I don't believe you can recover volume blocks related to the LUN you have deleted.

Hope it helps!

Regards,

RK

AGUMADAVALLI
9,134 Views

If you have enabled the snapshots on the volume level and deleted the LUN accidentally or for test. You can restore them from snapshots.

Normally, a LUN acts like the dedicated disk and what ever operations like delete or format the drive, will result in loss of the data just like c:\ drive.

Instead if you completely unmount and delete the dedicated disk, LUN will be destroyed but you can still view the snapshots associated with it at volume level and you can restore them using the snapdrive or snaprestore utility.

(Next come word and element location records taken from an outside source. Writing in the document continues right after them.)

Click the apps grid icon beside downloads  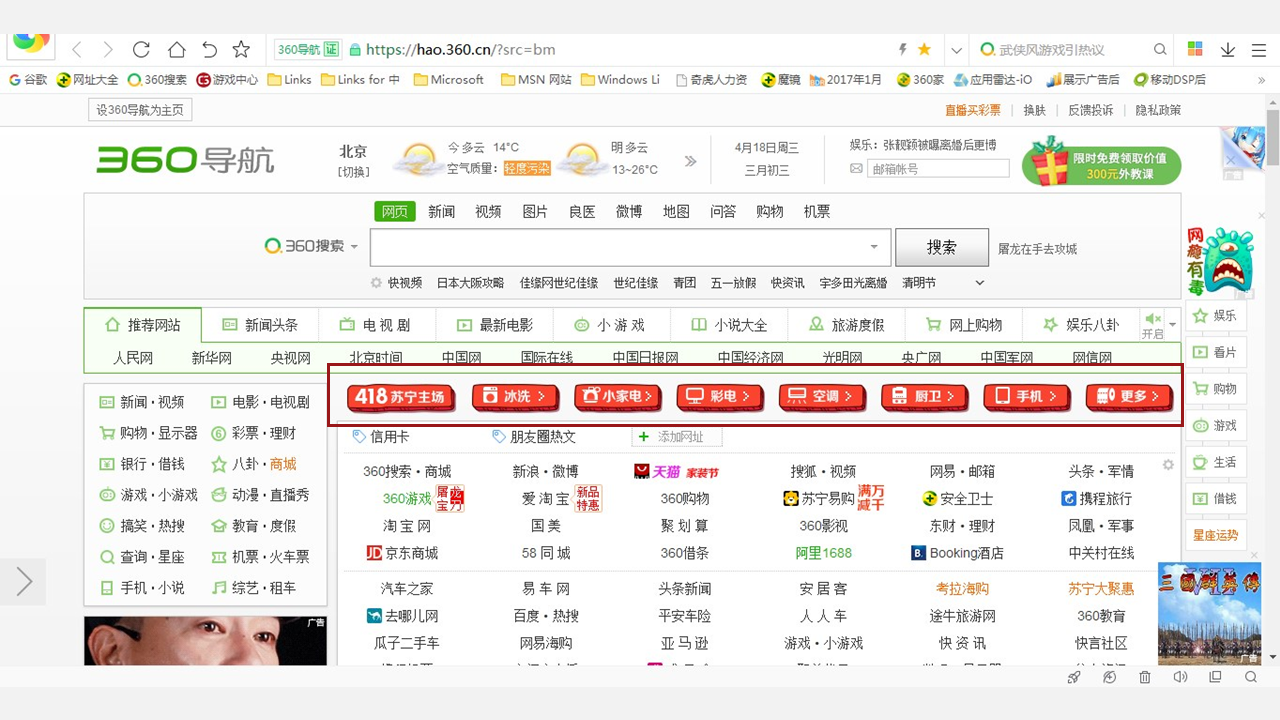tap(1195, 48)
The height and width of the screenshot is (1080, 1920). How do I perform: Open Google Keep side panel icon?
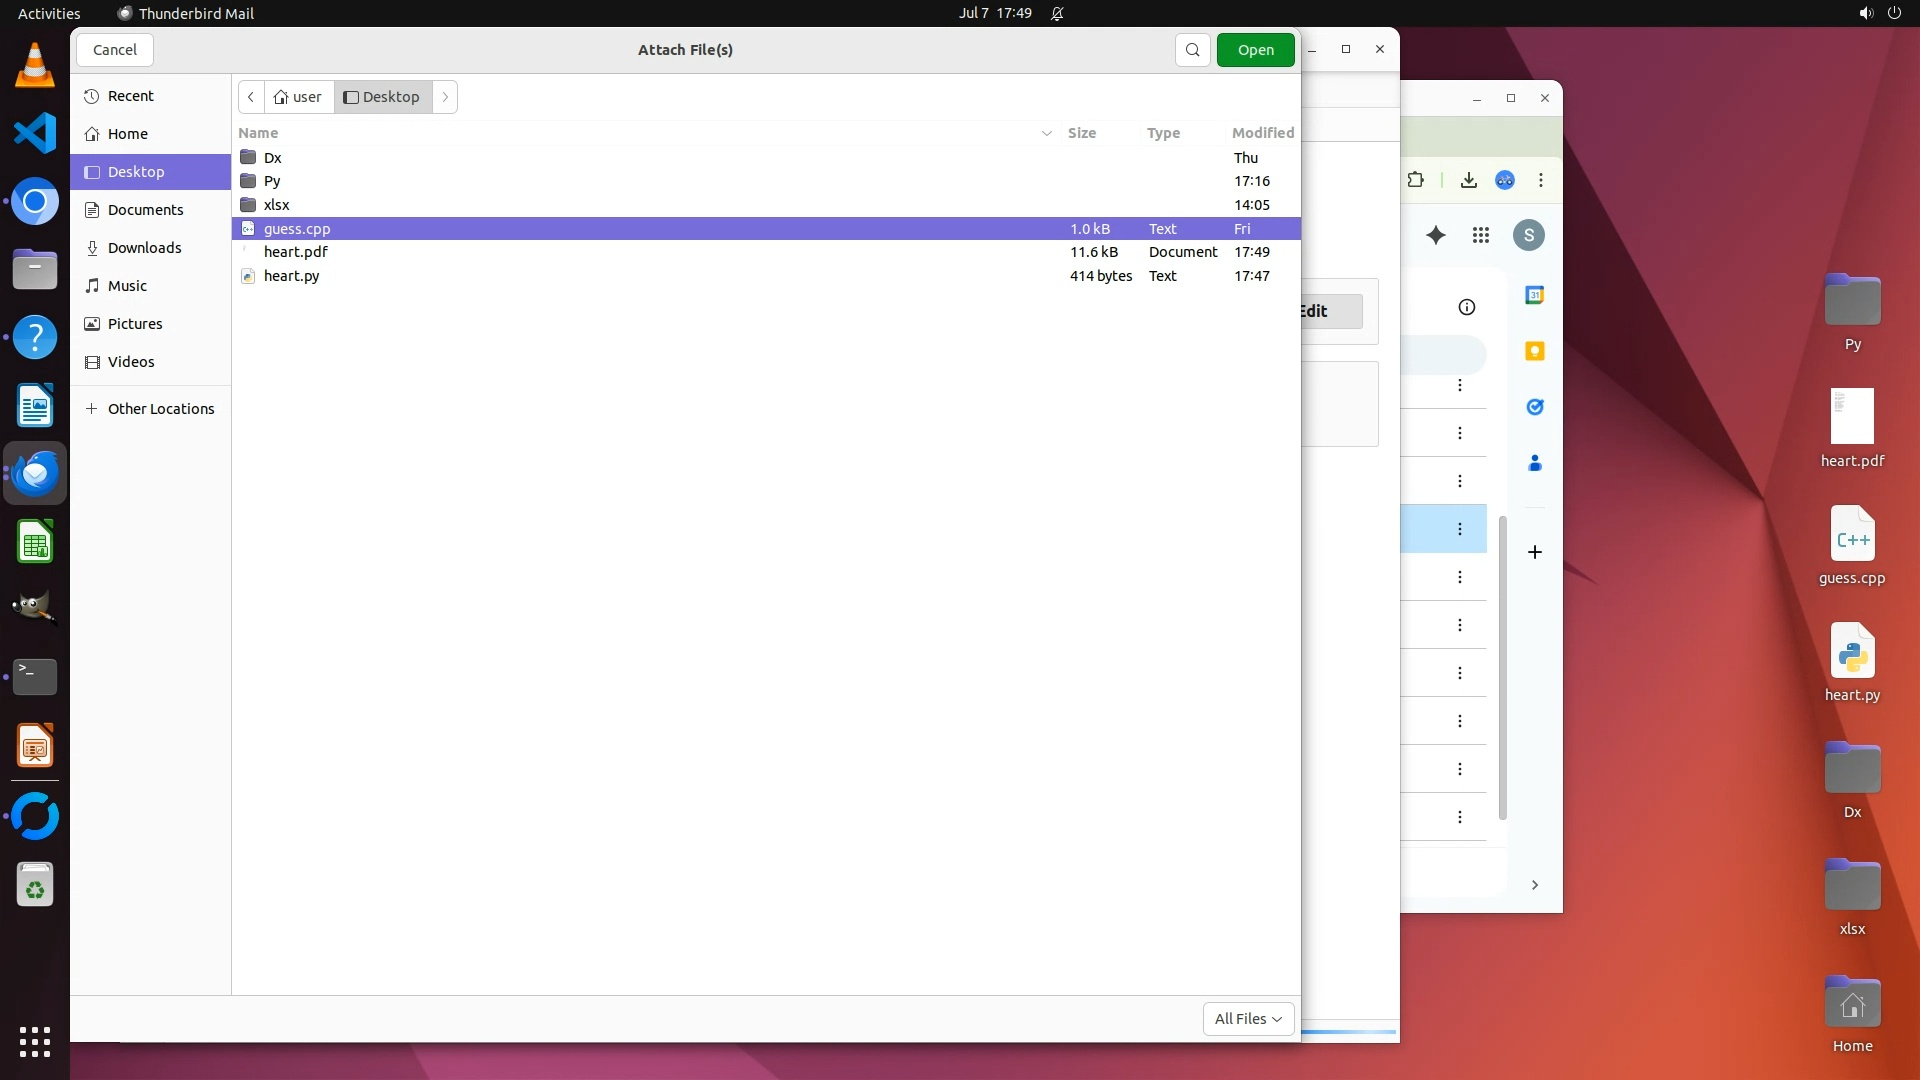pos(1534,351)
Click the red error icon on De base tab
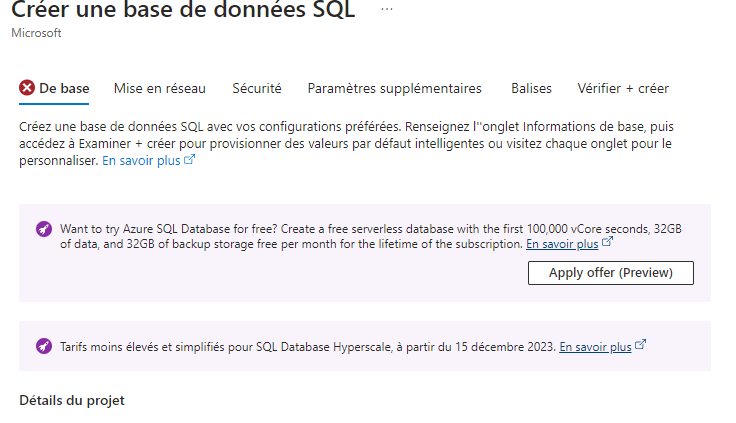The width and height of the screenshot is (736, 423). click(27, 88)
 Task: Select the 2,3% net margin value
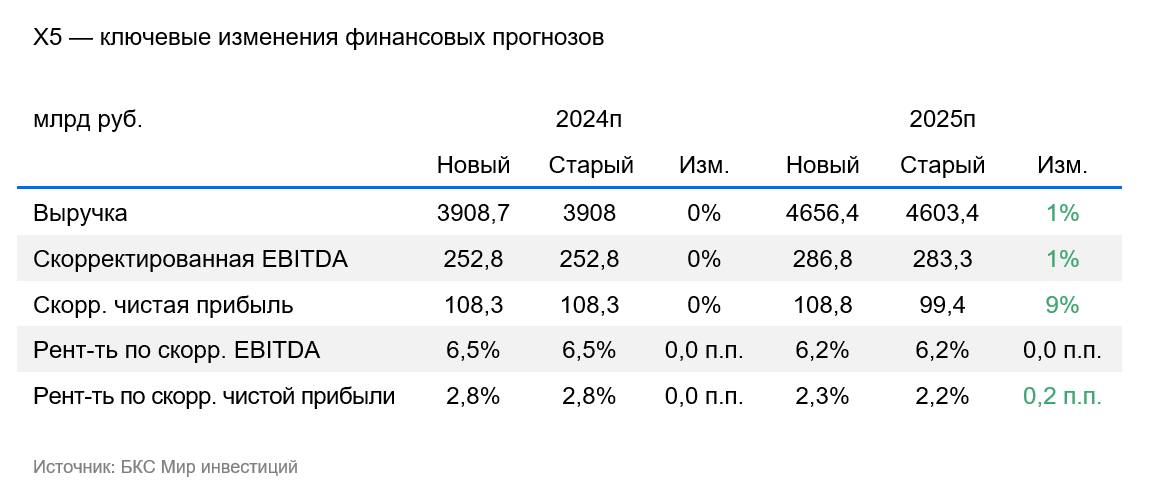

Both the utilities require the license.

thank you

AK G

ASHWINPAWARTESL
9,133 Views

Yes, that's absolutely right.

Going back to your original question - You can recover the data on the volume blocks from the snapshots. That is what snapshots are all about, fastest way to get your data back. You have a data on LUN (as long as you have a snapshot available in the volume), you can restore the LUN from the snapshot. If you have snapdrive installed, just take a snapshot (OS consistent), disconnect the disk, on the filer - offline & delete the LUN. Back to snapdrive console - Connect disk - select the volume - go to the snapshot you created in previous step, and connect to the LUN. You are back in business!

RAVI_PALADUGU
9,133 Views

Yes, that is 100% true. If you have snapshots for the volume you can always restore from there. But I think this question is more oriented in the case if there are no snapshots available at volume level. Is that correct Arnoy?

TORGEIRARNOY
9,133 Views

Thank you very much for the replys. This made very much sense.
We do have snapshotting, so i will try restore in that way then.

The reson i asked was because we are considering SnapMirroring our iSCSI volumes that are mounted as VMware datastores.
But if there was no option to restore the LUN in some way, that would have been pointless.

It seems like the LUN will be automaticly restored when you break a SnapMirrored volume then.